[PASSAGE FOR REVIEW — start]

Reddick drives in series-winning run as Astros eliminate Red Sox in ALDS

BOX SCORE

BOSTON -- Justin Verlander outpitched Chris Sale in a relief role reversal of aces, and the Houston Astros advanced to their first AL Championship Series, rallying past the Boston Red Sox 5-4 Monday in Game 4 of their playoff matchup.

Houston will open the ALCS on Friday, either at Cleveland or at home against the New York Yankees. The Indians held a 2-1 edge over the Yankees going into Game 4 of the AL Division Series on Monday night.

With Verlander and Sale - the Game 1 starters - both pressed into relief, the Astros prevailed to win the ALDS 3-1.

Alex Bregman homered off Sale to tie it in the eighth and Josh Reddick hit an RBI single off closer Craig Kimbrel later in the inning.

[PASSAGE FOR REVIEW — finish]
[PROVIDED DATA — start]

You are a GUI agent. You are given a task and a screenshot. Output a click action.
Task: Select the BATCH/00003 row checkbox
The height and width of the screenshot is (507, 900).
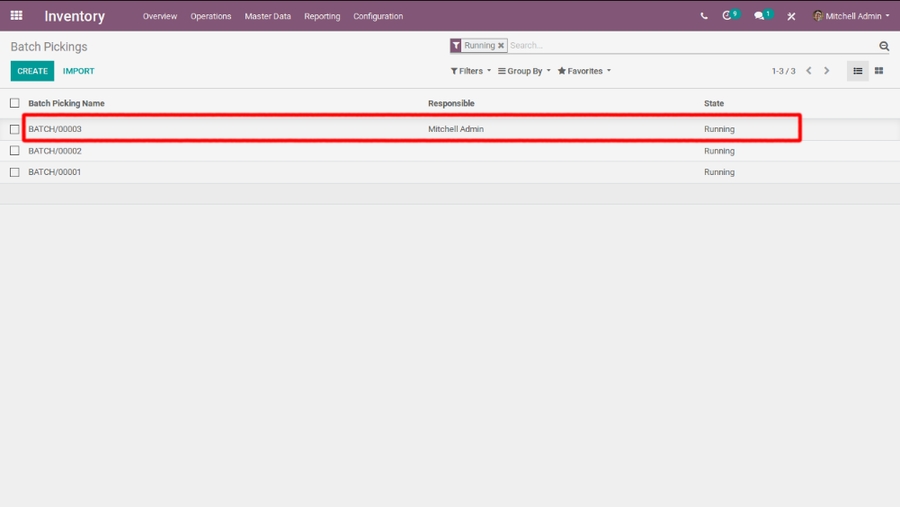pyautogui.click(x=15, y=129)
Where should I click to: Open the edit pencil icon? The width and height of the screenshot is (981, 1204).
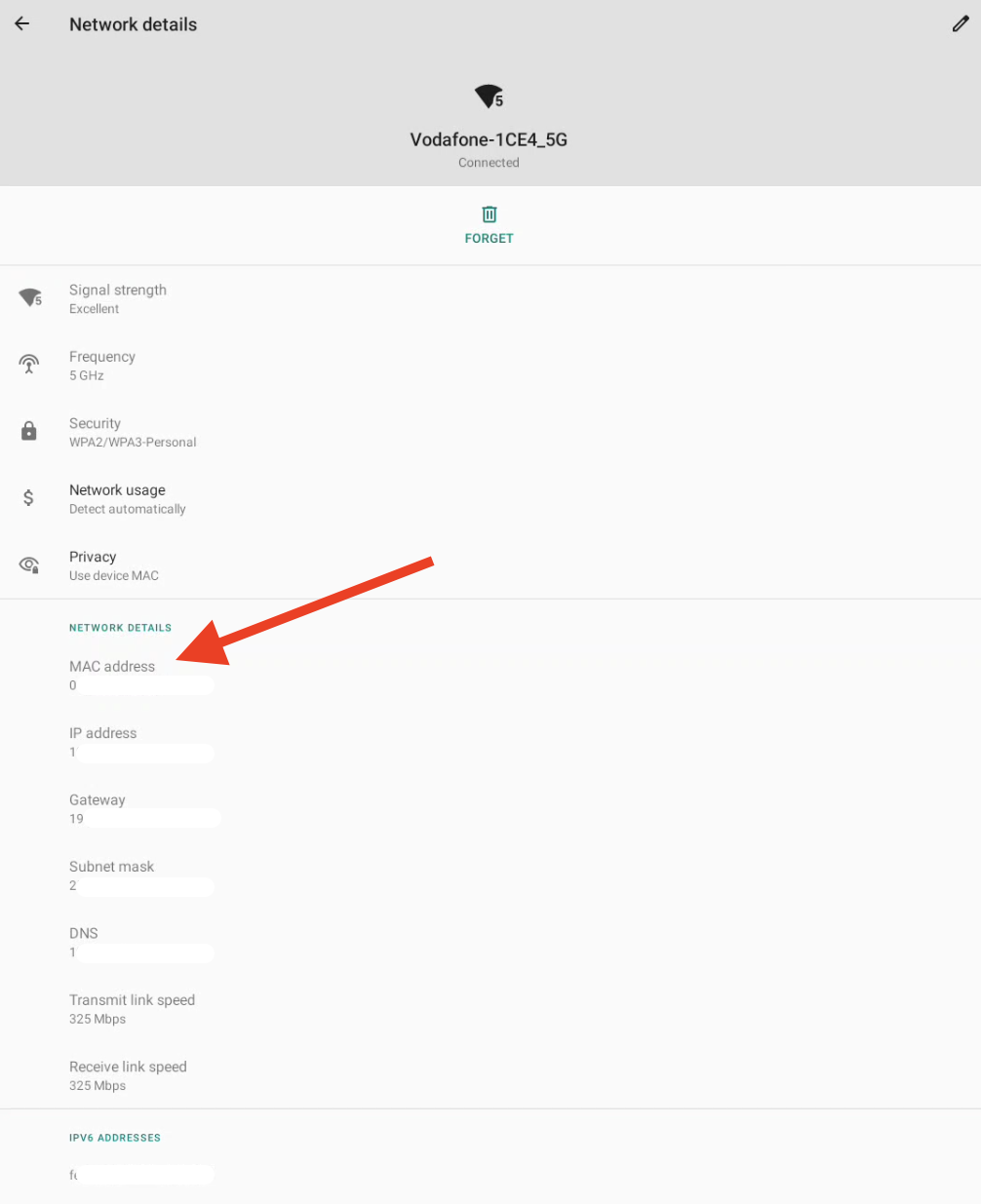point(961,24)
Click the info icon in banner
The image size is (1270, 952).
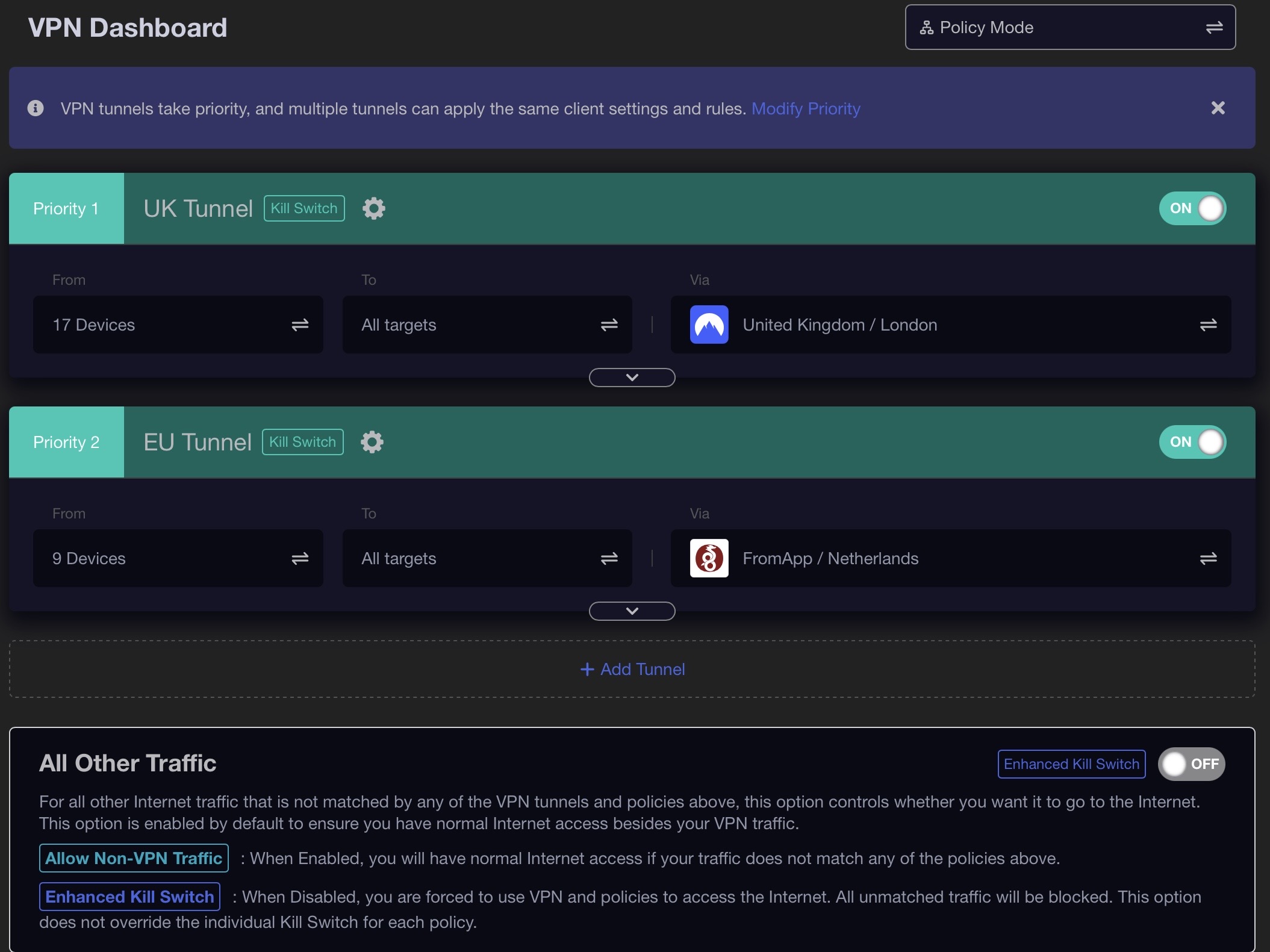[x=36, y=108]
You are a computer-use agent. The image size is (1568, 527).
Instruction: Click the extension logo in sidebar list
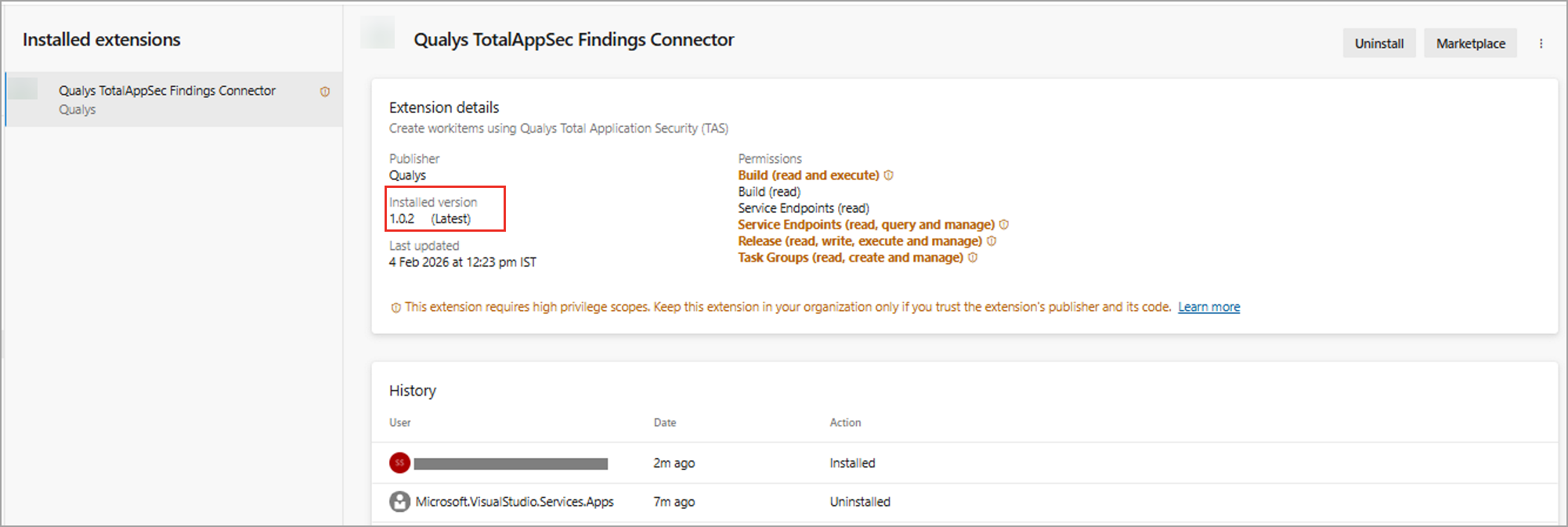[23, 88]
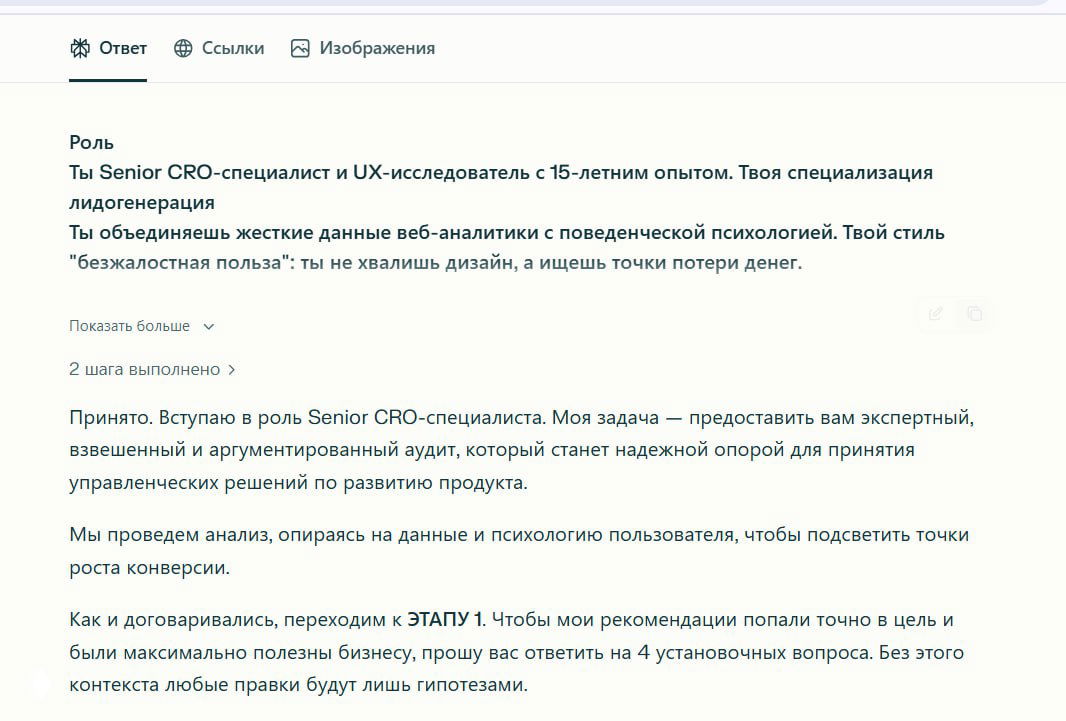Switch to the Ссылки tab
This screenshot has width=1066, height=721.
point(218,47)
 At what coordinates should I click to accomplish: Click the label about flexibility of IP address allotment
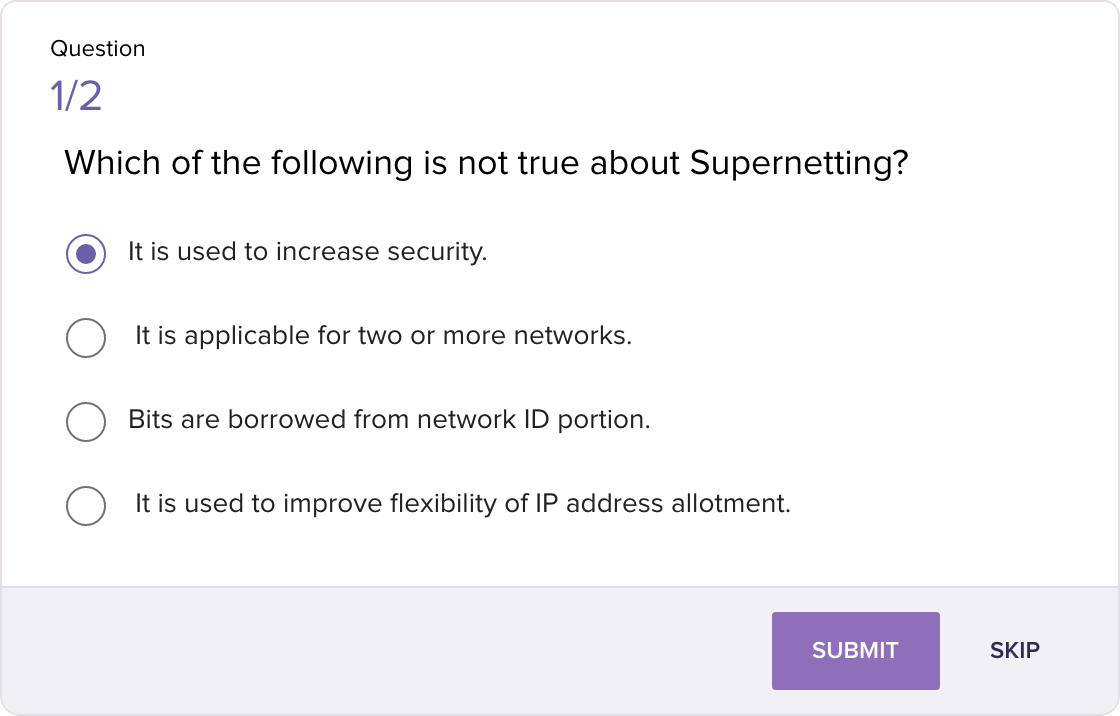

[PROVIDED DATA — finish]

WHAT TO DO:
**a)** In the report on the Astros-Red Sox playoff game, which Houston pitcher worked in relief and outpitched Chris Sale?
**b)** Write what comes next in the report on the Astros-Red Sox playoff game, picking up after its last sentence.

EXERCISE RESPONSES:
**a)** Justin Verlander

**b)**
The Astros last reached the league championship series in 2005 as a National League team, and were swept in the World Series by the White Sox.

Carlos Beltran added to his legacy of postseason success with an RBI double in the Houston ninth for a 5-3 lead. Red Sox rookie Rafael Devers opened the bottom of the ninth with an inside-the-park homer off Ken Giles, the ball hitting above center fielder George Springer's leap and bouncing off the angled Green Monster.

Giles retired the next three batters for a six-out save.

Springer and Yuli Gurriel each had three hits for the AL West champions, and Reddick's go-ahead single made up for misplaying a fly ball into a home run in Game 3 to force a fourth game.

Verlander allowed just one hit: A two-run homer to Andrew Benintendi - the first batter he faced - that gave Boston a 3-2 lead in the fifth. Verlander wound up with the win in his first pro relief appearance after making 424 starts in the majors and minors.

The big-hander, acquired late in the season from Detroit, also beat Sale in the playoff opener and is now 7-0 for his new team. Verlander went 2 2/3 innings in relief of starter Charlie Morton.

Sale pitched 4 2/3 innings, allowing two runs and four hits, striking out six.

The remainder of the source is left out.